Las
dificultades de una parte importante de la población para llegar a fin de mes,
ya empezó a pegar en los bancos como sucedía en la década del noventa. Los
niveles de morosidad en tarjetas de crédito y créditos personales -que muchas
veces se usan para pagar la tarjeta- van en aumento.
El
incumplimiento en créditos personales es el más alto de los últimos veinte años
y los pagos de tarjeta de crédito están en mínimos de los últimos tres años,
según datos del Banco Central.
"El
aumento de la morosidad en otros tipos de préstamos comenzó a convertirse en un
tema relevante", reconoció Miguel White director del Banco Nación en
un evento organizado por el Instituto Internacional de Finanzas (IIF).
"Después de años pasó a
ser un tema", reconoció el CEO del Banco Supervielle, Gustavo
Manríquez y agregó "lo sorprendente es que no fue un tema durante la
pandemia y ahora empieza a serlo.

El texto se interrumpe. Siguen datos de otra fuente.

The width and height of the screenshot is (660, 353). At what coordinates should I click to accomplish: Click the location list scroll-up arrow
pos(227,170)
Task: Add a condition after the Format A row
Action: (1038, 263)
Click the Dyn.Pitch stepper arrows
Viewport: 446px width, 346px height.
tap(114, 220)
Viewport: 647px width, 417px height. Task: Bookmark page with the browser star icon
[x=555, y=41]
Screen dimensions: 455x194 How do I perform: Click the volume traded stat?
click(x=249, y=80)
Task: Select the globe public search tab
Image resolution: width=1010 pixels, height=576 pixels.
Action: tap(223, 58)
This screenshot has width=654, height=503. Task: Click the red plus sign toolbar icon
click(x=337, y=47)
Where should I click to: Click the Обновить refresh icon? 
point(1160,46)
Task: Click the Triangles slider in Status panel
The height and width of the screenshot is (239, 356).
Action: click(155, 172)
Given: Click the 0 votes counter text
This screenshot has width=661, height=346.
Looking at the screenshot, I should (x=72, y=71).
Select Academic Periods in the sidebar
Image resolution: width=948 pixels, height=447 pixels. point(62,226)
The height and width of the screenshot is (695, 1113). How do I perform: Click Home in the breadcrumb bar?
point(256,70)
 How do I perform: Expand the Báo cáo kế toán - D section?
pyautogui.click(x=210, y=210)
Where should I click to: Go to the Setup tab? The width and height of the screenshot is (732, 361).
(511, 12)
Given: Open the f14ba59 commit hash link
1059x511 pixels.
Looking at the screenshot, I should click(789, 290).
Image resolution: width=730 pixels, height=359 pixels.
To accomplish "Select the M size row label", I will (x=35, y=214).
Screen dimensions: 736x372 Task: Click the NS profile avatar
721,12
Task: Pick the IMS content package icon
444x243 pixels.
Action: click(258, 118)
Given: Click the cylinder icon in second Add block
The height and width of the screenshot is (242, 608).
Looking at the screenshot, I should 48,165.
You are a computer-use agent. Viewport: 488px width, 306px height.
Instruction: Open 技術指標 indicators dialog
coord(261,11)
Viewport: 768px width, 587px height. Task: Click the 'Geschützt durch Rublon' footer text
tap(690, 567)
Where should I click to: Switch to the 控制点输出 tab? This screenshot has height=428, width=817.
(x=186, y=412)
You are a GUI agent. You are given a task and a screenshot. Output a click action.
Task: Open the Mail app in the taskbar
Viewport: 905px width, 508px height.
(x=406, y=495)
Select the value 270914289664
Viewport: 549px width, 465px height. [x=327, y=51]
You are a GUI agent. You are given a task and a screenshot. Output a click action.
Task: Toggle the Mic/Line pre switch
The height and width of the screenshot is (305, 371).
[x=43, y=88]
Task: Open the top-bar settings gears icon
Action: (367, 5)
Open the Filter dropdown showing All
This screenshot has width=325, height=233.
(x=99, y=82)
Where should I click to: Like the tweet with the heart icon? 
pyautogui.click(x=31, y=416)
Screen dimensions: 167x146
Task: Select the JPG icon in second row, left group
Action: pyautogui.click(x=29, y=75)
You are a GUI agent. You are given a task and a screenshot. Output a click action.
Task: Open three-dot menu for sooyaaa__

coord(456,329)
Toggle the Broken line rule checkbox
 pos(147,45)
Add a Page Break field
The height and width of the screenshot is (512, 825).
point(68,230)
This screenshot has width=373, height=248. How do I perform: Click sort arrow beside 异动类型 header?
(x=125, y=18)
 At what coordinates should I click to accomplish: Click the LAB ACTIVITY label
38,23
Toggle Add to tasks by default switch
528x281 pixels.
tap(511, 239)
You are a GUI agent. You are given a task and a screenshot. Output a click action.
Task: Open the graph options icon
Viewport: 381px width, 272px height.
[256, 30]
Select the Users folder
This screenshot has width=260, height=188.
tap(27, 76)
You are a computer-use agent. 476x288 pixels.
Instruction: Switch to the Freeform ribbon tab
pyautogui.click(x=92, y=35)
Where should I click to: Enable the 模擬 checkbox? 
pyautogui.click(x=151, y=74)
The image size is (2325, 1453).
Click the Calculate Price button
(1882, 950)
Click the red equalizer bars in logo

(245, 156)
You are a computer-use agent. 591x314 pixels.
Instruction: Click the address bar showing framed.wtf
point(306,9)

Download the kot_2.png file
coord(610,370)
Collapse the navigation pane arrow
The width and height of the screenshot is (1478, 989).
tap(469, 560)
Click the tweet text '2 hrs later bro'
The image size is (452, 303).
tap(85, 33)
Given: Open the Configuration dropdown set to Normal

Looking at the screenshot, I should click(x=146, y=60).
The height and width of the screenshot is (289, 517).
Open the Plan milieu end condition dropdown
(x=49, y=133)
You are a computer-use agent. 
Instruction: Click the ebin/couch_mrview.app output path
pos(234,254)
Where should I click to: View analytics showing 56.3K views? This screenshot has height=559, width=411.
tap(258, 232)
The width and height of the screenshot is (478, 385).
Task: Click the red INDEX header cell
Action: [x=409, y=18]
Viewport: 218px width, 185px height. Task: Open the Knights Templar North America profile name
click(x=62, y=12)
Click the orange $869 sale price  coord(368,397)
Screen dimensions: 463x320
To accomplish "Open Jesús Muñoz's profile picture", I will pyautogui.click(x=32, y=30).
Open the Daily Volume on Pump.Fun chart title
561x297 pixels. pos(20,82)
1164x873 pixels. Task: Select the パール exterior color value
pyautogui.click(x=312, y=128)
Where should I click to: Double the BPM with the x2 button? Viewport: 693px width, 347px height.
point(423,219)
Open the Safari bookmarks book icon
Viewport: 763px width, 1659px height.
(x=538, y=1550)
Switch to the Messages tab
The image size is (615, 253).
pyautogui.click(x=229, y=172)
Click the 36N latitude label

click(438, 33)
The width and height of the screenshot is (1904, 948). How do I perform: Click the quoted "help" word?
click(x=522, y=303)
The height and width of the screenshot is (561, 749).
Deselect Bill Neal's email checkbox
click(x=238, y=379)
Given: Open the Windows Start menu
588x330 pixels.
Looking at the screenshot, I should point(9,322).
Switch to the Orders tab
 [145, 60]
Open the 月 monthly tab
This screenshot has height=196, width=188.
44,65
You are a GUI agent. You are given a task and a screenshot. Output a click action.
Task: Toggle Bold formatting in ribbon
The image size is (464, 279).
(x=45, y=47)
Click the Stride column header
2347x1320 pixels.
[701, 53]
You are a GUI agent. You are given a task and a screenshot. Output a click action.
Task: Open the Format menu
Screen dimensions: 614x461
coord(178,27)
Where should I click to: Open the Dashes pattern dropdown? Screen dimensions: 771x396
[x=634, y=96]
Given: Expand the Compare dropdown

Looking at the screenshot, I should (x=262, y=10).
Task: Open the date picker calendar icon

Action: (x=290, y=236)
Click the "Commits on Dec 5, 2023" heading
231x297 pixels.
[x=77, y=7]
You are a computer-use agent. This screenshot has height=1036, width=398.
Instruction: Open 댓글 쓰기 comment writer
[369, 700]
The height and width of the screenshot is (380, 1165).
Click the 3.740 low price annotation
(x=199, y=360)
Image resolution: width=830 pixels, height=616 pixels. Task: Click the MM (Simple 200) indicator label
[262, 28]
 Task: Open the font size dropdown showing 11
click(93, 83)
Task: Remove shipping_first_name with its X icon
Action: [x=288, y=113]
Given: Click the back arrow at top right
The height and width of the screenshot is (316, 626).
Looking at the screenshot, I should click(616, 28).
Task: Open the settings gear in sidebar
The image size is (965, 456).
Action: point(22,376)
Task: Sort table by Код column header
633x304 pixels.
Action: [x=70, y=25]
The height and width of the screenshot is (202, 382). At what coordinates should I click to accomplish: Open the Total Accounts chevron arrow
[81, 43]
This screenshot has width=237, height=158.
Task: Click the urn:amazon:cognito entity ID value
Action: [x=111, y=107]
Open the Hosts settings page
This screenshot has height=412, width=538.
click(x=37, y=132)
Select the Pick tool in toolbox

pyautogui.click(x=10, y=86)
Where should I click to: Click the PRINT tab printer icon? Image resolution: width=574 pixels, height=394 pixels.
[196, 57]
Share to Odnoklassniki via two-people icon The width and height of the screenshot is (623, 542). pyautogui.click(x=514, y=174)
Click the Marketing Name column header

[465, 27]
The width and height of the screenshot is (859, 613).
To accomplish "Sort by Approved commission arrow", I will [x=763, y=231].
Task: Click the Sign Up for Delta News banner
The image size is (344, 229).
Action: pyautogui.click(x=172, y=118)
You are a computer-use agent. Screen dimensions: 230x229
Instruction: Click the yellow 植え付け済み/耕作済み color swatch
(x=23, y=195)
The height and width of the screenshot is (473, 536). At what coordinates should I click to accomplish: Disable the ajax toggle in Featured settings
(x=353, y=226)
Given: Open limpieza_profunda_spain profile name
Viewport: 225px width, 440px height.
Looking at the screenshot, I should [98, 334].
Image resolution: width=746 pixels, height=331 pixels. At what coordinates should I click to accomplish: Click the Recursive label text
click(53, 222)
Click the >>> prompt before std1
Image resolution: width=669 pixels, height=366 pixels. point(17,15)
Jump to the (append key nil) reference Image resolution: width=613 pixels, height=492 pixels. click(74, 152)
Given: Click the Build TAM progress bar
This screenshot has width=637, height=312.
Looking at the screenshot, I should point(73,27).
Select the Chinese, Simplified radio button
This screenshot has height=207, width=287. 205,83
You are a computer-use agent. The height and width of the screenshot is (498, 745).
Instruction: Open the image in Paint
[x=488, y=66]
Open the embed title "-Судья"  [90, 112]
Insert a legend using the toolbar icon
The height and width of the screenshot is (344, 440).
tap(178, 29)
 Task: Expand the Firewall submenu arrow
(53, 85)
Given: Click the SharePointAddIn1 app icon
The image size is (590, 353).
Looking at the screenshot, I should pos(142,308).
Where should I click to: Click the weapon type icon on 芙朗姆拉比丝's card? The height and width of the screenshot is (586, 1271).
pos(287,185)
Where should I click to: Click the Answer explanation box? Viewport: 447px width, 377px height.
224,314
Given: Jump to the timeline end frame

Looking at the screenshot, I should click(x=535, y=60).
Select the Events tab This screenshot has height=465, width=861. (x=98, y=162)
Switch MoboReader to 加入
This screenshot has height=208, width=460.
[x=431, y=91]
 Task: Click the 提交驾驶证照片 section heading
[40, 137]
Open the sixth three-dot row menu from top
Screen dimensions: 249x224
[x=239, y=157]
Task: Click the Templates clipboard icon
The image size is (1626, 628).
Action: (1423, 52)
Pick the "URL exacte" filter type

Aparecen cheques rechazados que hace mucho no
veía" reconoció.
El
contrasentido es la narrativa oficial sobre la reactivación económica vía la
expansión del crédito que creció más de 90% en el último año según datos del
IAERAL. Asimismo, desde la Fundación Mediterranea muestra que la tasa de
interés efectiva mensual para créditos personales pasó del 1,9% en febrero a un
preocupante 4,1% en junio y advierten que la presión sobre los deudores podría
aumentar.
En la
actualidad, la tasa nominal anual para préstamos personales se ubica alrededor
de 75%, mientras que para adelantos a empresas en torno al 37%. "Considerando
que el Relevamiento de Expectativas del Mercado (REM) proyecta una inflación
cercana al 20% para los próximos 12 meses, los agentes enfrentan un costo real
de financiamiento muy elevado, dado que se estarían endeudando a una tasa fija
mucho mayor a la inflación esperada", señaló Invecq
En el mercado
descuentan que las tasas pueden subir aún más. Vale como referencia, una nueva
suba que tuvo que convalidar la Secretaria de Finanzas en la licitación de esta
semana, que aun así quedó un 40% desierta.
La explicación
de los bancos es el impacto negativo en los niveles de rentabilidad que trae
aparejado el combo antinflacionario del gobierno: tasas elevadas, peso
sobrevaluado y escasez de circulante. El resultado de los balances se refleja
en una caída del 30% de las acciones de las principales entidades financieras
de la Argentina en lo que va del año.
"Un
modelo financiado, si no mejora el ingreso real, se convierte en una trampa. El
problema es que no hay modelo, si no hay modelo no hay mejora del ingreso y
cualquier deuda se vuelve impagable. Así se trate de personas, empresas, o
soberanos", señaló un directivo de un fondo de inversión.